In an incident livestreamed on Thursday afternoon on Chinese messaging platform WeChat, about 30 people wearing hazmat suits with the word “police” on their back could be seen scuffling with other people outside a housing compound, taking away at least one person.
A woman could be heard weeping as she filmed the scene, which was watched by over 10,000 people before it was abruptly cut, with the WeChat livestream platform announcing it had contained “dangerous content”.
“It’s not that I don’t want to cooperate with the country, but how would you feel if you live in a building where the blocks are only 10 metres (30 feet) apart, everyone has tested negative, and these people are allowed in?,” said the woman who was filming and did not disclose her real name.
The video could not be independently verified but the dispute was confirmed by the building’s management on Friday.
The Zhangjiang Group, which owns the compound, said authorities had converted five of its vacant buildings into isolation facilities and it had been advised a further nine buildings would be converted.
It said it had moved 39 rental tenants to rooms in other parts of the compound and had offered them compensation.
“On the afternoon of April 14, when our company organised the construction of the isolation fence, some tenants obstructed the construction site,” the group said in a statement, adding the situation had now been resolved.
The Shanghai government did not respond immediately to a request for comment on its current quarantine policy.
A resident at the compound, which is close to the Zhangjiang Hi-Tech Park complex housing firms including GlaxoSmithKline and Hewlett-Packard, confirmed they were notified on Tuesday that residents were asked to move out.
Workers turned up on Thursday afternoon and police arrived shortly after, said the resident who witnessed the scene.

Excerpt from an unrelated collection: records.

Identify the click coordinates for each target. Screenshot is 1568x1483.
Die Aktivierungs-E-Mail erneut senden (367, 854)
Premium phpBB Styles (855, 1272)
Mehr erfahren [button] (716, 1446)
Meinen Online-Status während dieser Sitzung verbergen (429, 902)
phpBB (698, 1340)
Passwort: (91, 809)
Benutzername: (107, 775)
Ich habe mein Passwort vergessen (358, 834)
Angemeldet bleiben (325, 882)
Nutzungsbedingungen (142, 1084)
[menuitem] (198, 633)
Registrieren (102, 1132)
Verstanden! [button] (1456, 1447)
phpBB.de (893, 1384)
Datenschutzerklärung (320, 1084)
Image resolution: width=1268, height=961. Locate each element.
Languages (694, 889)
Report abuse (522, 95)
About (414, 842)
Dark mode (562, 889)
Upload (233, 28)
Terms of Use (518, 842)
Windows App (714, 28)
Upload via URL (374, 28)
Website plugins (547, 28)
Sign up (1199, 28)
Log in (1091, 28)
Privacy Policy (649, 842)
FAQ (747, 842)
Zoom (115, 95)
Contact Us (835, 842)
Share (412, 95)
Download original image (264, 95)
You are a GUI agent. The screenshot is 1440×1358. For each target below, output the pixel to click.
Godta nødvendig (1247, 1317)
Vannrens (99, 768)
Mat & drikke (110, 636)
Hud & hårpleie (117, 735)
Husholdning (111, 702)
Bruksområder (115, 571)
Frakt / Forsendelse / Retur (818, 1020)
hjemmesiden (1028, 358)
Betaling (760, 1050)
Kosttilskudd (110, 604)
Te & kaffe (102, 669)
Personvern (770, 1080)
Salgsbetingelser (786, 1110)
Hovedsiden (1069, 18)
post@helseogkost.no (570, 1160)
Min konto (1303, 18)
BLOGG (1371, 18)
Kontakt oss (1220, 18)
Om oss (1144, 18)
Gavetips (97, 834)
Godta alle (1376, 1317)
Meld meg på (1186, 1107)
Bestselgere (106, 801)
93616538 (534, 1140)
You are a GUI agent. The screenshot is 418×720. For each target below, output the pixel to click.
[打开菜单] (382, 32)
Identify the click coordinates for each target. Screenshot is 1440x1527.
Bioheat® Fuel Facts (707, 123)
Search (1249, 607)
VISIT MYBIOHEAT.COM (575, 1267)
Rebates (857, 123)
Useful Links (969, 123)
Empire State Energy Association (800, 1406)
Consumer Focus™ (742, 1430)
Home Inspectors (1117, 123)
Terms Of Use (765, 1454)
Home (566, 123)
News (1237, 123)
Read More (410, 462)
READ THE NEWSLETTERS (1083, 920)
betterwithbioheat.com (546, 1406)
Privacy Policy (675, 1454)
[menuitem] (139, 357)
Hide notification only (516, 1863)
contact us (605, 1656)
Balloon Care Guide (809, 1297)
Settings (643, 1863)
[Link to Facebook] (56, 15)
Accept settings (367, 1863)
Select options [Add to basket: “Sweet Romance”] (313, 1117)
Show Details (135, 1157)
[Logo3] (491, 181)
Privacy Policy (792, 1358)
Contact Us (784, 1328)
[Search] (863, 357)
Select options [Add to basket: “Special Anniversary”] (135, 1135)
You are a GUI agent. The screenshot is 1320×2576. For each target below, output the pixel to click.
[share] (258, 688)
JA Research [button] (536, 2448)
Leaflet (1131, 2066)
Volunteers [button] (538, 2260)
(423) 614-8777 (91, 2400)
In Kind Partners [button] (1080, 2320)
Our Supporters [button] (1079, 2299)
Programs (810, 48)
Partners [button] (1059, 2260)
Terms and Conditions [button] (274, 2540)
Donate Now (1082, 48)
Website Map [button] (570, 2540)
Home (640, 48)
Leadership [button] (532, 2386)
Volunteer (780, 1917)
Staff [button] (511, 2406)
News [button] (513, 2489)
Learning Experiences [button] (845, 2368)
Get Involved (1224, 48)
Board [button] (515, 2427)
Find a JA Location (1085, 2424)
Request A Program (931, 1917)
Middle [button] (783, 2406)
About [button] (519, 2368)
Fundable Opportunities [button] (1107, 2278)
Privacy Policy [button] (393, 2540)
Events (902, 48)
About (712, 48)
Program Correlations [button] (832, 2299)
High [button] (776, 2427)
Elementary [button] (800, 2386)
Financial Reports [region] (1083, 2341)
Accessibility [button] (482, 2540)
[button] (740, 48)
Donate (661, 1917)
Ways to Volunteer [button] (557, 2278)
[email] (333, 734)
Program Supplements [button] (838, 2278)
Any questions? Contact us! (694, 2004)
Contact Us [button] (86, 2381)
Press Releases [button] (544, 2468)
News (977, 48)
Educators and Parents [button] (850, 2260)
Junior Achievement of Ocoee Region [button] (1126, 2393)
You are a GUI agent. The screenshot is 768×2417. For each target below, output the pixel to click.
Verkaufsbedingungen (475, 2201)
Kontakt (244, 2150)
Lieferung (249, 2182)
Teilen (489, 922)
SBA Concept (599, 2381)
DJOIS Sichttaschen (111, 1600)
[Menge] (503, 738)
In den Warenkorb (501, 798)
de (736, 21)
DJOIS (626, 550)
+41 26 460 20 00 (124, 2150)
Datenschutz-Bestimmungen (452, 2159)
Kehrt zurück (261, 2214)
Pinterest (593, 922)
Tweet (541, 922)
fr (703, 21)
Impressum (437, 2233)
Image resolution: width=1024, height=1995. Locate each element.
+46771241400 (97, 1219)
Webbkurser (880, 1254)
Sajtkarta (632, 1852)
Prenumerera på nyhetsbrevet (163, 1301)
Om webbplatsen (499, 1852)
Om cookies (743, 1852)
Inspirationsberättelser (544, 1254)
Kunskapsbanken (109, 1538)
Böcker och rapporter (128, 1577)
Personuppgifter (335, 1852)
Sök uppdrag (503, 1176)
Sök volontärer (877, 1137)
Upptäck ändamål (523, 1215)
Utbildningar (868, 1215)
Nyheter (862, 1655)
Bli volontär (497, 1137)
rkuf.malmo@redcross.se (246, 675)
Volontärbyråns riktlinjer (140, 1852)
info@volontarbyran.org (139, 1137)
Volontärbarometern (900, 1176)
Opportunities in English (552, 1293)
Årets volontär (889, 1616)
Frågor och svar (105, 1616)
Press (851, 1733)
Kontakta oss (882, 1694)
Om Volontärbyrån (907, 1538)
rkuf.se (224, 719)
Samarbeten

She declined to be named as the situation was sensitive.
“This place is completely unsuitable to become a quarantine centre,” she said, expressing fears she could catch the virus by living so close to patients.
Under China’s zero-Covid policy, everyone who tests positive must quarantine at designated sites and the neighbours are asked to isolate in their homes for 14 days, which has stoked public fear about the consequences of catching the virus.
Shanghai has become the epicentre of China’s largest outbreak since the virus was first identified in Wuhan in late 2019, recording more than 300,000 Covid infections since March.
The city has begun converting schools, recently finished apartment blocks and exhibition halls into quarantine centres, and announced last week it had set up more than 160,000 beds across more than 100 make-shift hospitals.
According to regulations, authorities in China are allowed to take over buildings and other properties in order to deal with emergency situations.
Cities across the country have also occupied facilities to house quarantined residents, triggering complaints from people forced to move out, according to reports on social media.